Emotion detection with privacy preservation using adversarial learning
Abstract
The continuous monitoring of one's emotional state can provide valuable insights about their psychological well-being and can be used as a foundation for diagnosis and treatment applications. Yet, due to privacy concerns, technologies that continuously monitor signals that reflect emotions, such as images, are met with strong skepticism. This thesis aims to design a privacy-preserving image generation algorithm that anonymizes the input image and at the same time maintains emotion-related information. To do so, we identify landmarks in human faces and quantify the amount of emotion and identity based information carried by each of the landmarks.

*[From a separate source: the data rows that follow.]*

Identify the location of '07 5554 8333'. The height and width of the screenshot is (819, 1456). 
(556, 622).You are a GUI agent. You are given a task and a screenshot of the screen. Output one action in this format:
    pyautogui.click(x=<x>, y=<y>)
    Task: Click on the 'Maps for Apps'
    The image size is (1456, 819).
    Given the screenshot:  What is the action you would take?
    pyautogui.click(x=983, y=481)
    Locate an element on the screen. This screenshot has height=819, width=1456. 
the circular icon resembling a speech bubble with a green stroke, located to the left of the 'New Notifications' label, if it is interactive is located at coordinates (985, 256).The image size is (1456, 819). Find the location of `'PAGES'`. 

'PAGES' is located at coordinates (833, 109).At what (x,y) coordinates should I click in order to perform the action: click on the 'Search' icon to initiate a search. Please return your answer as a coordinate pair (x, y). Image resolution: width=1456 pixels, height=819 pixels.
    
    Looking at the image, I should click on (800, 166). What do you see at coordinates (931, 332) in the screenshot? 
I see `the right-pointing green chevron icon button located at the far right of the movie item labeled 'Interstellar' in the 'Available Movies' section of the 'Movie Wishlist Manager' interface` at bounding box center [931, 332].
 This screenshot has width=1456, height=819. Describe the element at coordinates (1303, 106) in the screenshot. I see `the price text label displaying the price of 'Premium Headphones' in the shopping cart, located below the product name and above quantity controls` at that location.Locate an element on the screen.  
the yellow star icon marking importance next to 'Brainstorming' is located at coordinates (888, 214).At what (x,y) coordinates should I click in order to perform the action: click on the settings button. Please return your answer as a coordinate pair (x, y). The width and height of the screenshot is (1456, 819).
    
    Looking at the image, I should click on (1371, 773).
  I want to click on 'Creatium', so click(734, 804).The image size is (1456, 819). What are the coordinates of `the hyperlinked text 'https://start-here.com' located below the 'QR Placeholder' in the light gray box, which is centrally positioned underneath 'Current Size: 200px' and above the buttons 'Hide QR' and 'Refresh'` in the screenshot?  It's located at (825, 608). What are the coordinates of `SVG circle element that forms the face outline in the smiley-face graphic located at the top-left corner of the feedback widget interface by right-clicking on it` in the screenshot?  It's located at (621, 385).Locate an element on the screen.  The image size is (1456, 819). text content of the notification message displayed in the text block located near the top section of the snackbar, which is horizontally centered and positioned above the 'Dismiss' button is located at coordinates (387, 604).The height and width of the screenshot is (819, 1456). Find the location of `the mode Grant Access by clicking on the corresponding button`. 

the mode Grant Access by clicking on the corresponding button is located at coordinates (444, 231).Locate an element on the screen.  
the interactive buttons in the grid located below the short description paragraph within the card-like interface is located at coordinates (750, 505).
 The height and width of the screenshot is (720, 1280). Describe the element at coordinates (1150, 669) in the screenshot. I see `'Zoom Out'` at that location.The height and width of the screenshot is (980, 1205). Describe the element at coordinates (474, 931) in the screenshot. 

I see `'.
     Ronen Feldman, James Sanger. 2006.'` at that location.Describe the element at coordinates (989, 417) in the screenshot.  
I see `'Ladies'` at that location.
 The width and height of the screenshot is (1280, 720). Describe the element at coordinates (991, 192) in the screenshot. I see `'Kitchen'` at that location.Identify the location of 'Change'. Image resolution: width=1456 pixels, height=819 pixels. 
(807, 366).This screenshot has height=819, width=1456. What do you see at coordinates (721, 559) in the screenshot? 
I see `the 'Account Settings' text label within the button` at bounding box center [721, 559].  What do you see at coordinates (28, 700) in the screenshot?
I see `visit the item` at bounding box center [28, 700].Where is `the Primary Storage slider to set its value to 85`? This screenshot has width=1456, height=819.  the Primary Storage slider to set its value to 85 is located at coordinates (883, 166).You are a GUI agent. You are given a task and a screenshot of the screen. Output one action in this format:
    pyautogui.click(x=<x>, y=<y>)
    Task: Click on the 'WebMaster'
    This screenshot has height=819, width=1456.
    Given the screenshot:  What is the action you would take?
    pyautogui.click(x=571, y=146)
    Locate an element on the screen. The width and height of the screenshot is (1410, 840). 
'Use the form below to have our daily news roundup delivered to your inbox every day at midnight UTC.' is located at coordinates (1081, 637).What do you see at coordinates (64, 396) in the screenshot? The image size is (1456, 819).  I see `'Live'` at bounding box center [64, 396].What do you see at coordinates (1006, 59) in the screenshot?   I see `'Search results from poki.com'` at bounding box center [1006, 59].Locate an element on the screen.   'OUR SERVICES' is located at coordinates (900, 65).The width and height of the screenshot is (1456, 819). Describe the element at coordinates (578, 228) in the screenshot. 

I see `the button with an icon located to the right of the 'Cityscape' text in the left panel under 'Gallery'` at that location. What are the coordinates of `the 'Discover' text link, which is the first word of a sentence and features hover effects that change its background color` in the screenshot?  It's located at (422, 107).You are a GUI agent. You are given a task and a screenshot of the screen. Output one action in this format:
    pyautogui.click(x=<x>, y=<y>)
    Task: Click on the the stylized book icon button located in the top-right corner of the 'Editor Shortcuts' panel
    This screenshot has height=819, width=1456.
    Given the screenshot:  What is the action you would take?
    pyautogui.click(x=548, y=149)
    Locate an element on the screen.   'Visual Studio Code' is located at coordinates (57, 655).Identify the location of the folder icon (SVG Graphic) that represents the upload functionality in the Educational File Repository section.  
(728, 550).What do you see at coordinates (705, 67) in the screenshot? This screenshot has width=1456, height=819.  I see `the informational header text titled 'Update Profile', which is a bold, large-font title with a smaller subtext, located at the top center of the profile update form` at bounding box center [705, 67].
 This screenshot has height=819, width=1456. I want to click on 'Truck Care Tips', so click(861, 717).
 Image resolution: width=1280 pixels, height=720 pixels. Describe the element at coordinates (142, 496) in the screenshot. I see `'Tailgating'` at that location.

We then propose a modification of a conditional generative adversarial network that can transform facial images in such a way that the identity based information is ignored while the emotion based information is retained. We then evaluate the degree of emotion and identity content in the transformed images by performing emotion and identity classification using these images. The proposed system is trained and evaluated on two publicly available datasets, namely the Yale Face Database and the Japanese Female Facial Expression dataset, and the generated images achieve moderate to high emotion classification accuracy and low identity classification accuracy.
Citation
Ramesh, Ravikiran (2021). Emotion detection with privacy preservation using adversarial learning. Master's thesis, Texas A&M University. Available electronically from https : / /hdl .handle .net /1969 .1 /196090.